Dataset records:
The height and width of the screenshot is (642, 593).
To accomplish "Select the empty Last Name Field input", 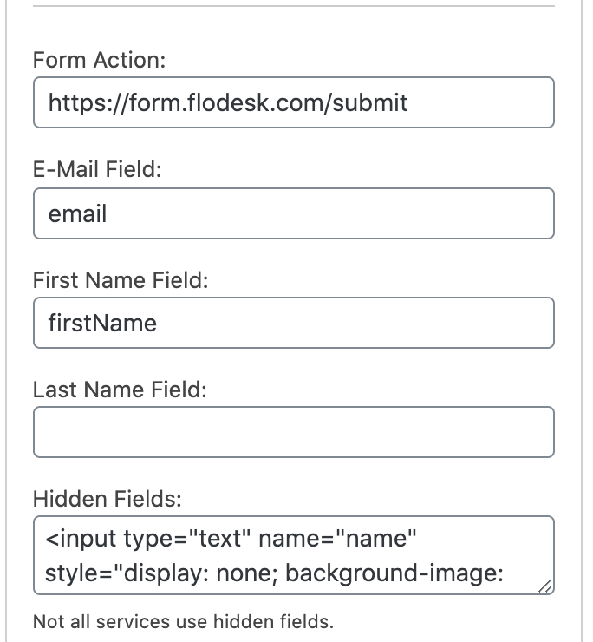I will (293, 432).
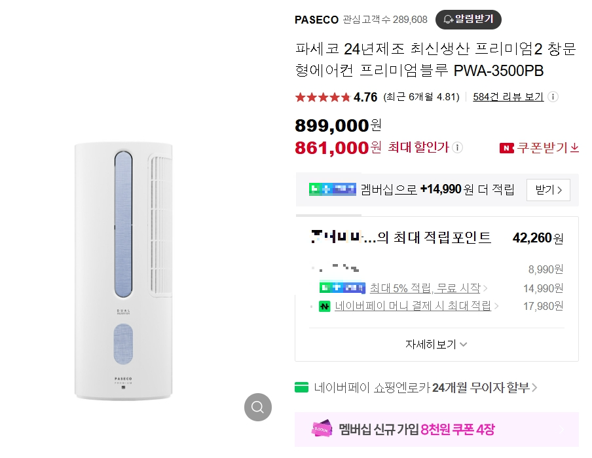This screenshot has width=592, height=458.
Task: Click info icon next to 최대 할인가
Action: tap(458, 147)
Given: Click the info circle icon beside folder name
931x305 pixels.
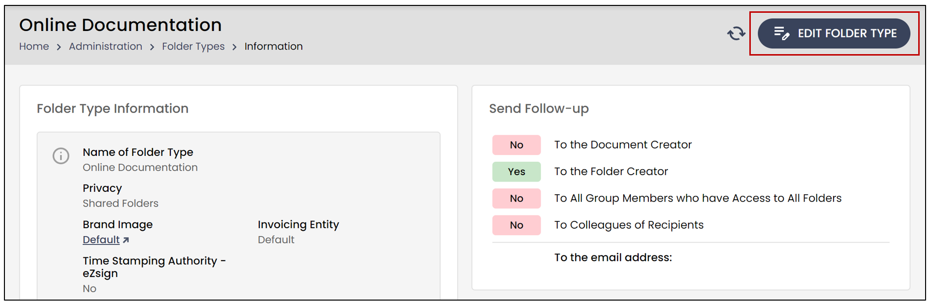Looking at the screenshot, I should pyautogui.click(x=61, y=156).
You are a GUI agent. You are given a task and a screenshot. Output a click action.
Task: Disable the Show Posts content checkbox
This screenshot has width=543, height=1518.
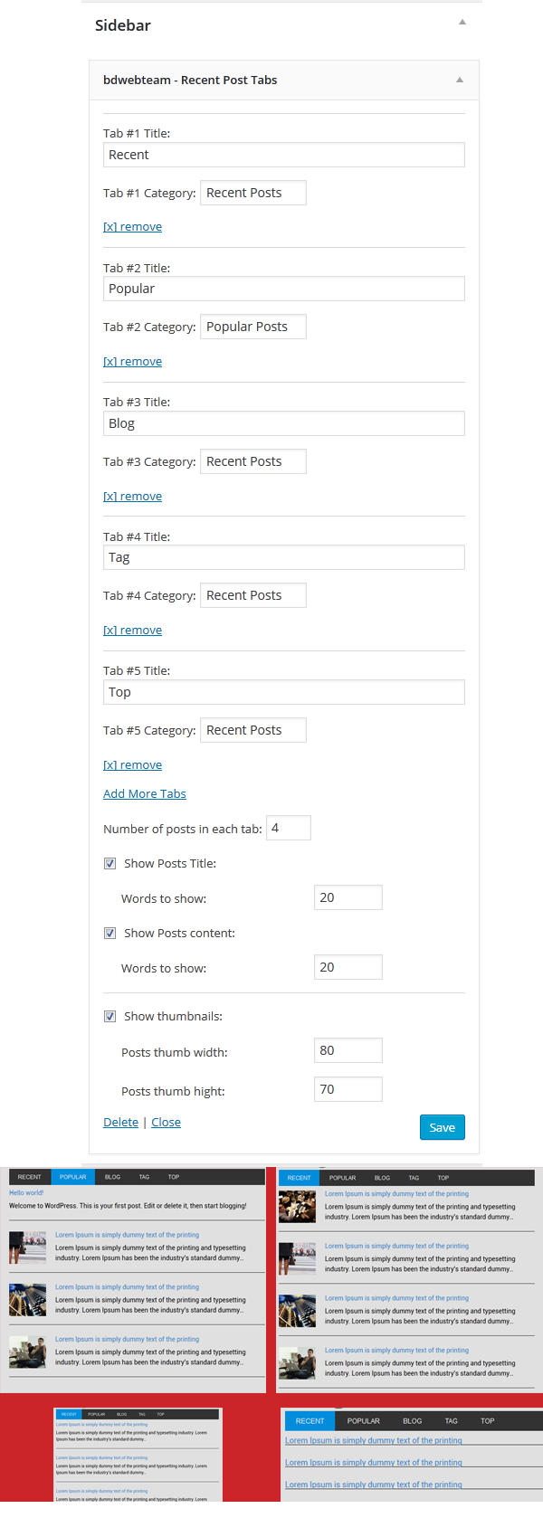click(x=110, y=934)
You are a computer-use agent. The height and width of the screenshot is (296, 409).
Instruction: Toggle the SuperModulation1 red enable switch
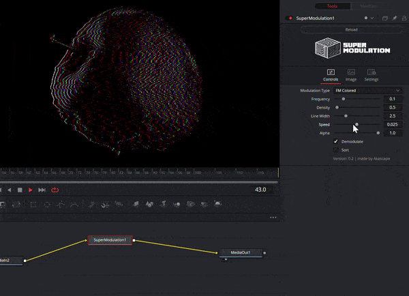click(290, 18)
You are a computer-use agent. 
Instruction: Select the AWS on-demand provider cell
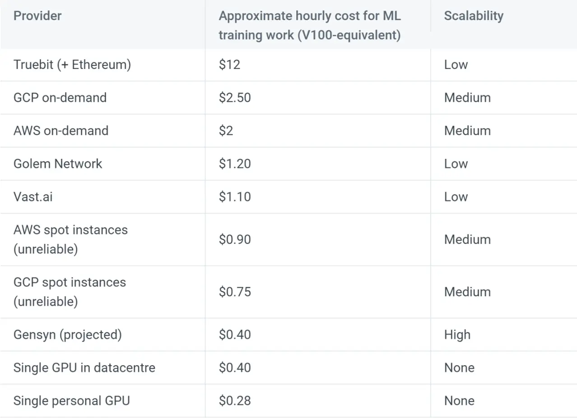coord(61,131)
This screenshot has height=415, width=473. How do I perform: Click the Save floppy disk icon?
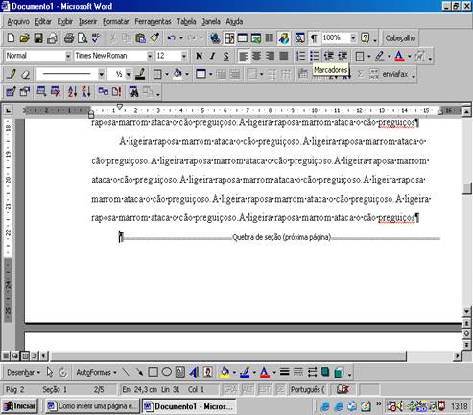[x=38, y=38]
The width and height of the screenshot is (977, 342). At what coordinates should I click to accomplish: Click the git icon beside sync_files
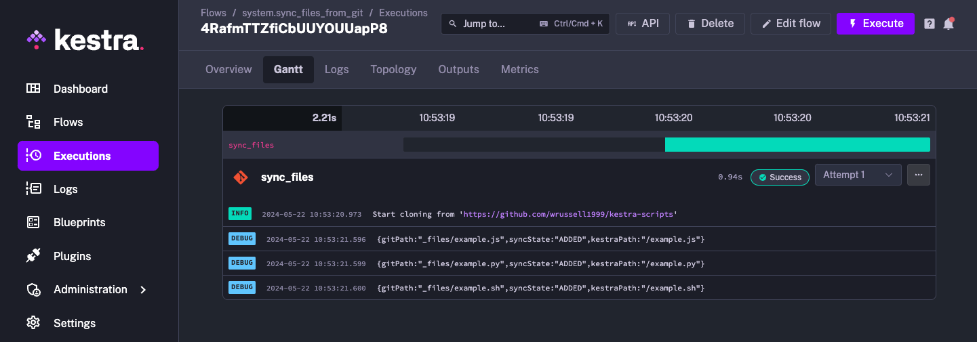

### PROBLEM REQUIREMENTS
Pick out every line of the items above that contains the string "agent", matching case exactly.

### EXERCISE OUTPUT
You are a GUI agent. You are given a task and a screenshot. Output a click action.
You are a computer-use agent. The height and width of the screenshot is (296, 409).
You are a computer-use agent. 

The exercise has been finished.